▶ [Instructions for the task]:
Copy exactly, and only, the lines from the one containing "This screenshot has width=1423, height=800." through the last line of the records below.

Supplied data START

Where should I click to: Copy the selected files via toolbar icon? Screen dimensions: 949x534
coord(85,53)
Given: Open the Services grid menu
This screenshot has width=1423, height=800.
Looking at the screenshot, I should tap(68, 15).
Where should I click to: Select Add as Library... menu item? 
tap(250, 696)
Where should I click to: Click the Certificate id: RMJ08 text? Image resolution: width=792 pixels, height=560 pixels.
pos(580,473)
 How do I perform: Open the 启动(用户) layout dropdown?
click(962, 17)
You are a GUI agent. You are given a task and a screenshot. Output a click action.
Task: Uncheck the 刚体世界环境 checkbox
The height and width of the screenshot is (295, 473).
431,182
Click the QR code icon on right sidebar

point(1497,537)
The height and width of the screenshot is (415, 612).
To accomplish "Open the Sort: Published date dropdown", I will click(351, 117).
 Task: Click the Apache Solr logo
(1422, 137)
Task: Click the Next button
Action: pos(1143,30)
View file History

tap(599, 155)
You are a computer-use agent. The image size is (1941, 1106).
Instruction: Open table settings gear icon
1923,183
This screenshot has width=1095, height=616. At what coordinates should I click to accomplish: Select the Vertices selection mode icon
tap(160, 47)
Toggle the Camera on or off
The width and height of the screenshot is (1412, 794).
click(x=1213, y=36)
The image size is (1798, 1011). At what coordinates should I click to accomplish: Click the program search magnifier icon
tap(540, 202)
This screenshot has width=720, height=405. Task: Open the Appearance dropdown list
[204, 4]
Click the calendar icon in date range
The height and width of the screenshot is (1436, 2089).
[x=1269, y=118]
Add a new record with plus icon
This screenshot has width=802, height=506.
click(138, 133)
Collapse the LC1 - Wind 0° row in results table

Supplied data END

▶ [Exercise response]:
This screenshot has width=1423, height=800.
Looking at the screenshot, I should tap(68, 15).
Where should I click to: Select Add as Library... menu item? 
tap(250, 696)
Where should I click to: Click the Certificate id: RMJ08 text? Image resolution: width=792 pixels, height=560 pixels.
pos(580,473)
 How do I perform: Open the 启动(用户) layout dropdown?
click(962, 17)
You are a GUI agent. You are given a task and a screenshot. Output a click action.
Task: Uncheck the 刚体世界环境 checkbox
The height and width of the screenshot is (295, 473).
431,182
Click the QR code icon on right sidebar

point(1497,537)
The height and width of the screenshot is (415, 612).
To accomplish "Open the Sort: Published date dropdown", I will click(351, 117).
 Task: Click the Apache Solr logo
(1422, 137)
Task: Click the Next button
Action: pos(1143,30)
View file History

tap(599, 155)
You are a computer-use agent. The image size is (1941, 1106).
Instruction: Open table settings gear icon
1923,183
This screenshot has width=1095, height=616. At what coordinates should I click to accomplish: Select the Vertices selection mode icon
tap(160, 47)
Toggle the Camera on or off
The width and height of the screenshot is (1412, 794).
click(x=1213, y=36)
The image size is (1798, 1011). At what coordinates should I click to accomplish: Click the program search magnifier icon
tap(540, 202)
This screenshot has width=720, height=405. Task: Open the Appearance dropdown list
[204, 4]
Click the calendar icon in date range
The height and width of the screenshot is (1436, 2089).
[x=1269, y=118]
Add a new record with plus icon
This screenshot has width=802, height=506.
click(138, 133)
Collapse the LC1 - Wind 0° row in results table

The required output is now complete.